The four accused appeared before me for an
enquiry pursuant to the provisions of section 49G of the Correctional
Supervision Act,
No. 111 of 1998 (“CSA”)
2.
Each of them were arrested on 23 June 2012
and have been “remand detainees” within the meaning
envisaged by that term
in the CSA at St Alban’s, Medium A,
Correctional Centre since 26 June 2012.
3.
The recently enacted provisions of section
49G of the CSA obliges the head of the remand detention facility or
correctional centre,
as the case may be, to refer to “the court
concerned” in the manner set out in the section all remand
detainees whose
period of detention exceeds two years from the
detainee’s initial date of admission into of the facility or
centre, in order
“to determine the further detention of such
(detainee) or (his) release under conditions appropriate to the
case”.
4.
Although the accused have not yet served
two years awaiting trial in terms of article 4.3 of the Justice,
Crime Prevention and Security
(“JCPS”) Protocol on the
procedure to be followed in applying the provisions of the section
49G of the CSA (being the
directives envisaged by section 49G(5)),
the head of the correctional centre is expected to forward to the
clerk of the court his
request for the court to consider the further
detention of awaiting trial prisoners once the period of detention
exceeds 21 months
from the initial date of admission already and it
is on this basis that the head of the Correctional Centre, St Alban’s
Medium
A, has requested this court to consider the further detention
or release of the accused as may be appropriate to the circumstances.
5.
The Protocol provides that in considering
the further detention of the remand detainee, the “normal
principles and requirements
relating to bail”, as set out in
the CPA apply, but no basis for the consideration is set out in the
enabling provision.

## Stored data entries
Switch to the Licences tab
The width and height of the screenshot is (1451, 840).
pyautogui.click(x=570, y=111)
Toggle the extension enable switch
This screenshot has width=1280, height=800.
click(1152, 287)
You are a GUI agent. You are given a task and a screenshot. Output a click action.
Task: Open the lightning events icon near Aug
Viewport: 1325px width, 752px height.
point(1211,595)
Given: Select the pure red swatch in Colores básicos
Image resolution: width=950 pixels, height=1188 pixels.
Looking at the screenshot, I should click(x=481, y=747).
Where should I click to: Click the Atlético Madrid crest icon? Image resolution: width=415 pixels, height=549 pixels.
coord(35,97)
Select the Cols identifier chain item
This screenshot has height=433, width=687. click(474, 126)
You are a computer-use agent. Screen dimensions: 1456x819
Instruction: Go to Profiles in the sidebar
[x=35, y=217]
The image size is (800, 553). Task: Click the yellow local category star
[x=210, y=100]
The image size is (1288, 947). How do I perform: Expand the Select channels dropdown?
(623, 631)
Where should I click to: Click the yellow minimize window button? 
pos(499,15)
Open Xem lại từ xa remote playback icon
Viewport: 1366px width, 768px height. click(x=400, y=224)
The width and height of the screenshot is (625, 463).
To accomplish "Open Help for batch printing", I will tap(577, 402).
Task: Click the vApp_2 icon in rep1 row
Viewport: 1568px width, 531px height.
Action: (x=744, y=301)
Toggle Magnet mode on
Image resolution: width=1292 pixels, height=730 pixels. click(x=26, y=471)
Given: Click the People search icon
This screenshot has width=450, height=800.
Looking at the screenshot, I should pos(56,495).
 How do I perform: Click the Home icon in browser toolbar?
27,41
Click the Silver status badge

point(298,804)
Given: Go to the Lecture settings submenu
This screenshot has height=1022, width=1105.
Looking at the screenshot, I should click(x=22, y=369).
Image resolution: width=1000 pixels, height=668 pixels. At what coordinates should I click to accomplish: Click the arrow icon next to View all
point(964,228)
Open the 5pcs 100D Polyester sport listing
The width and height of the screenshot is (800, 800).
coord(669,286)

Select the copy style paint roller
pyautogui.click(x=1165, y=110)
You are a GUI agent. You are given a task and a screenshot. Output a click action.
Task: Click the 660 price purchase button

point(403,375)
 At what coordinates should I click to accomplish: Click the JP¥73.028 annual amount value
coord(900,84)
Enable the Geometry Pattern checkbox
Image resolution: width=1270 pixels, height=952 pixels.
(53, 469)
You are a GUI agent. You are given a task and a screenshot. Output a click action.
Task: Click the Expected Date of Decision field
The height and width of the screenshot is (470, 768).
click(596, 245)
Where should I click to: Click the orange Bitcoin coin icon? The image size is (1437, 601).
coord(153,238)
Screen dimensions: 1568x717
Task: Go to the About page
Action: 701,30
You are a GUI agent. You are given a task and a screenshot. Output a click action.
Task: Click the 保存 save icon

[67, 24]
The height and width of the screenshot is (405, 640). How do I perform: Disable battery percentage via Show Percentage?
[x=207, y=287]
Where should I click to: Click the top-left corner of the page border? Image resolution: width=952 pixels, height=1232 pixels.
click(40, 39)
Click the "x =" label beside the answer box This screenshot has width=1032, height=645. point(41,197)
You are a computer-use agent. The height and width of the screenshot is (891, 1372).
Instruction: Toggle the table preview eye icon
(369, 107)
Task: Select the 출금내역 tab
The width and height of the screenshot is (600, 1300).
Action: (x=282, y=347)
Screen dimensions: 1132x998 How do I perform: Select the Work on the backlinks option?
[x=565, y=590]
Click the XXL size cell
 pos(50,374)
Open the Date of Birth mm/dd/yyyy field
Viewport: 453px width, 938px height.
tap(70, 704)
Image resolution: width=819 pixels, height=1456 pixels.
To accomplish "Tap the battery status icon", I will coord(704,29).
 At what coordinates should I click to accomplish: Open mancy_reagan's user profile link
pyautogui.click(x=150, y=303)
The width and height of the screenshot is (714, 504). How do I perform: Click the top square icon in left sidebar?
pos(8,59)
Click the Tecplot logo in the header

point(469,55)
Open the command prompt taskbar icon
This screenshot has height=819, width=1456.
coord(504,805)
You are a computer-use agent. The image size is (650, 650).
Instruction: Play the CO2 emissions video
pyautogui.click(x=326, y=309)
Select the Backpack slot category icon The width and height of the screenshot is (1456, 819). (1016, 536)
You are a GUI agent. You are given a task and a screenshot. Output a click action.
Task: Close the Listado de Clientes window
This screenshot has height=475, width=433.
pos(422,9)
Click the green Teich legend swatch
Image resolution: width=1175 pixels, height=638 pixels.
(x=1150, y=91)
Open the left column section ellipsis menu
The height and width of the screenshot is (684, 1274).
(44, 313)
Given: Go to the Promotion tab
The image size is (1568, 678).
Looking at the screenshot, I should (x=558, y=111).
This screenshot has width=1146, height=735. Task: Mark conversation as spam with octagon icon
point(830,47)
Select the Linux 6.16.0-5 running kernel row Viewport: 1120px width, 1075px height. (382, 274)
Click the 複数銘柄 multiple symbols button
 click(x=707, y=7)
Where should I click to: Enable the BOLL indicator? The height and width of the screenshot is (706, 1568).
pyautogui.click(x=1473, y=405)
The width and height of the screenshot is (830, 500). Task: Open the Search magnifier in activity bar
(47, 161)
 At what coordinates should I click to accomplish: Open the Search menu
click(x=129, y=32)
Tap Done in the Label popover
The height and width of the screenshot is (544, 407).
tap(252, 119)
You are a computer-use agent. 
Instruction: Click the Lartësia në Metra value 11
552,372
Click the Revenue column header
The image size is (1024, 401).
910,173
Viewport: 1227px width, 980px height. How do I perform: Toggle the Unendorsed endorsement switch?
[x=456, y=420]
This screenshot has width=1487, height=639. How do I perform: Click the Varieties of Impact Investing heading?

## SET OF TASKS
[1] Summarize the section 49G excerpt in two sentences.
[2] Do these statements agree with the section 49G excerpt? Answer yes or no for each, quoting the words that decide it.
(a) The accused were arrested on 26 June 2012.
(b) Under the Protocol, the head of the correctional centre is expected to forward a request once detention exceeds 21 months.
(c) The enabling provision sets out a basis for considering further detention.
[3] Can you rewrite the paragraph of the section 49G excerpt that begins "The recently enacted provisions" as a bulleted list that keeps its main facts?

## ANSWERS IN ORDER
[1] Four accused, arrested on 23 June 2012 and held as remand detainees at St Alban's Medium A Correctional Centre since 26 June 2012, appeared before the court for an enquiry under section 49G of the Correctional Supervision Act. Although they had not yet served two years awaiting trial, the head of the centre asked the court to consider their further detention or release, because the JCPS Protocol expects such a request once detention exceeds 21 months.

[2]
(a) No: "Each of them were arrested on 23 June 2012"
(b) Yes: "once the period of detention exceeds 21 months"
(c) No: "no basis for the consideration is set out in the enabling provision"

[3]
- Section 49G of the CSA was recently enacted.
- It obliges the head of the remand detention facility or correctional centre to refer certain remand detainees to "the court concerned," in the manner the section sets out.
- The referral covers remand detainees whose detention exceeds two years from their initial date of admission into the facility or centre.
- Its purpose is to determine the detainee's further detention or release under conditions appropriate to the case.